Pour Stewart Chau, les politiques eux-mêmes, et au premier chef Emmanuel Macron, semblent pris dans ce théâtre émotionnel, là où le rôle d’un homme politique est normalement, selon lui, d’entendre les passions des Français, de les incarner, et de leur donner une consistance plus rationnelle.
Marianne : La décision prise par Emmanuel Macron de dissoudre l’Assemblée nationale semble procéder d’une réaction émotionnelle qui s’est transférée chez les électeurs et les hommes politiques. Si la politique constitue une gestion des émotions, Macron n’est-il pas en passe de perdre le contrôle des émotions du pays, et par là même, le contrôle de la politique ?

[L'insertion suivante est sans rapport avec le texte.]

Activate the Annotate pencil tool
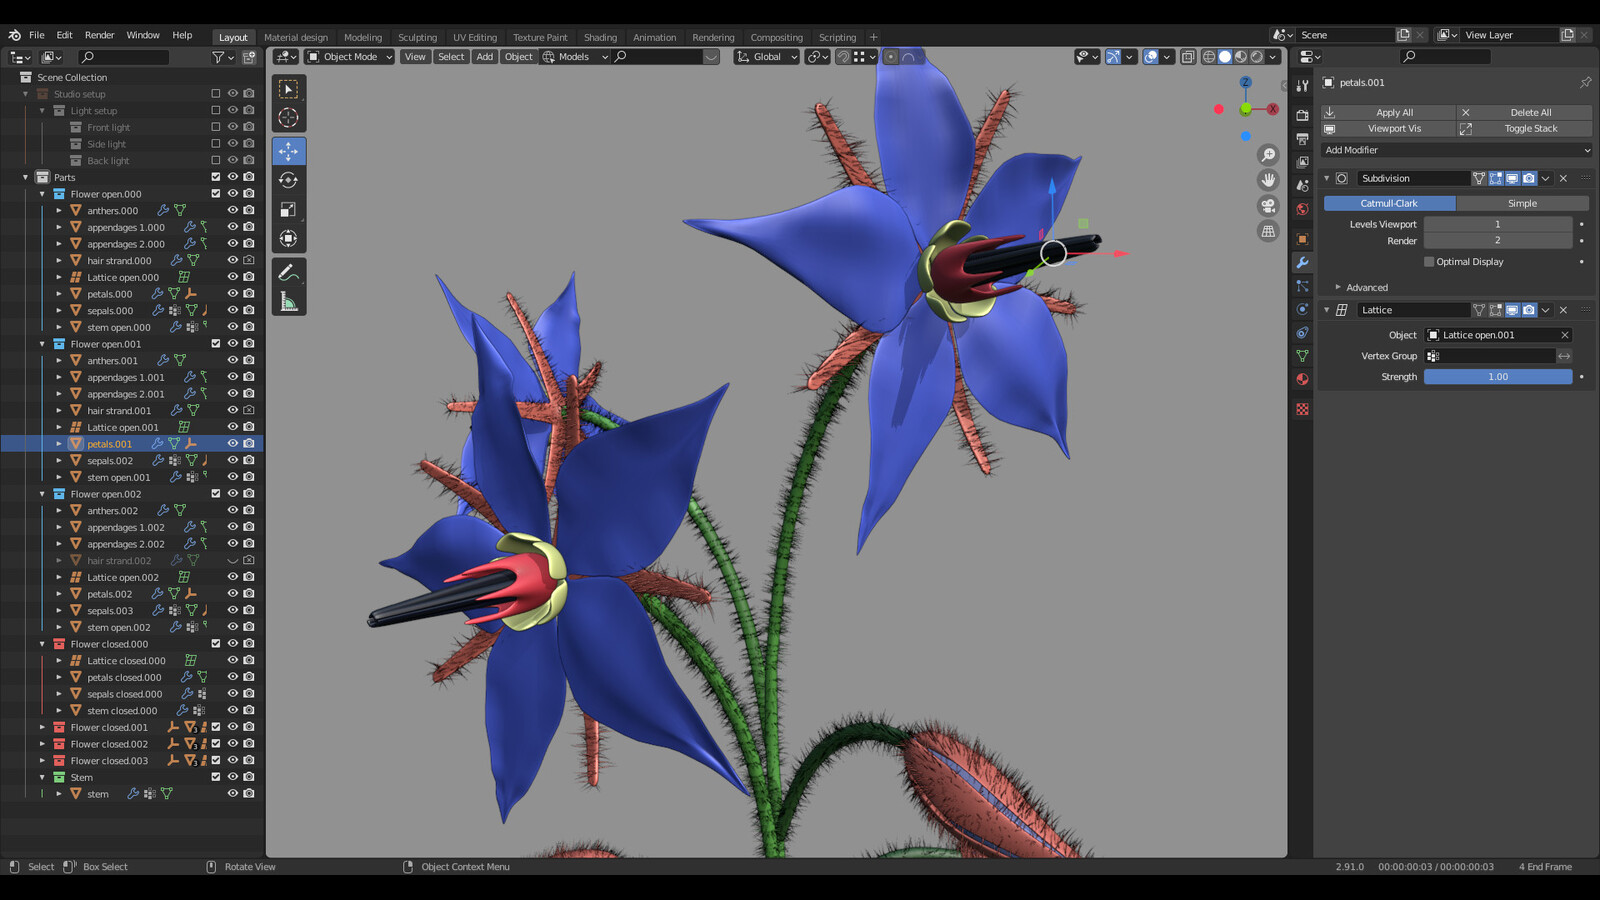 point(288,273)
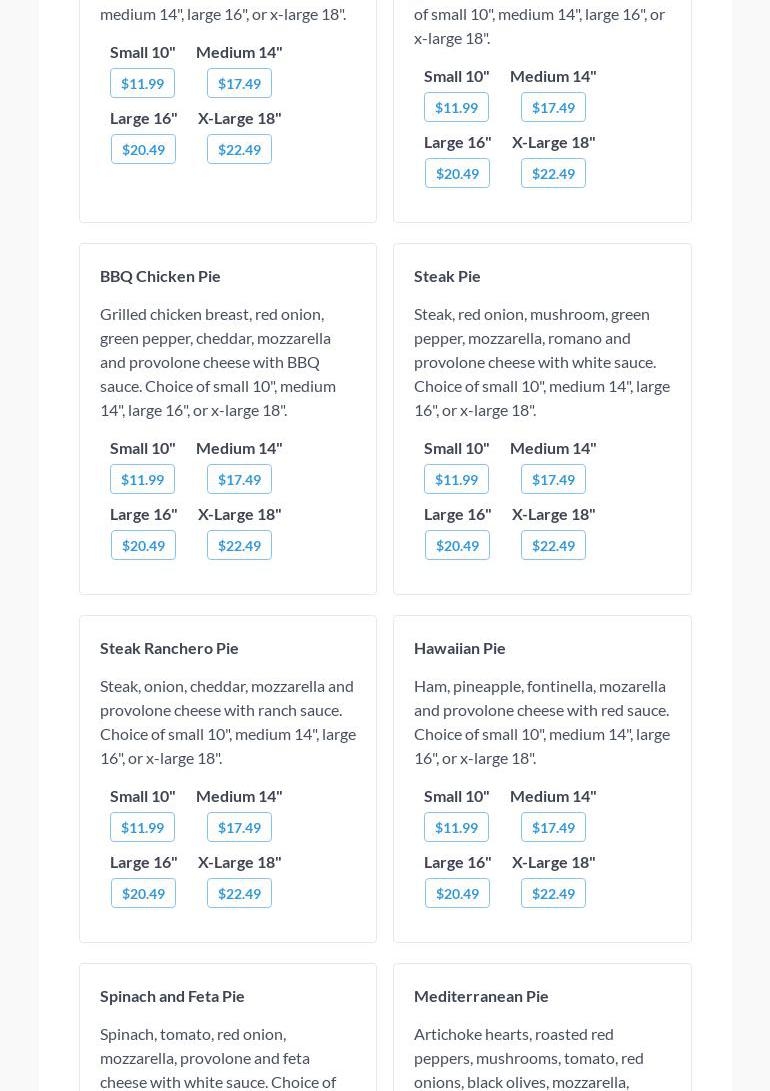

Stewart Chau : C’est très probable, dans la mesure où la dissolution provient d’une réaction très émotive à une situation politique extrêmement délicate pour le président : la lourde défaite aux européennes, alors même que le camp présidentiel était censé incarner, à l’origine, l’européisme à la française. Emmanuel Macron a pris cette débâcle, en juin dernier, pour lui-même. Cette dissolution est d’abord motivée par l’injustice qu’il ressent – à tort ou à raison – et qui l’a amené à opter pour une stratégie de la terre brûlée, qui a stupéfié et surpris l’ensemble des Français et de la classe politique.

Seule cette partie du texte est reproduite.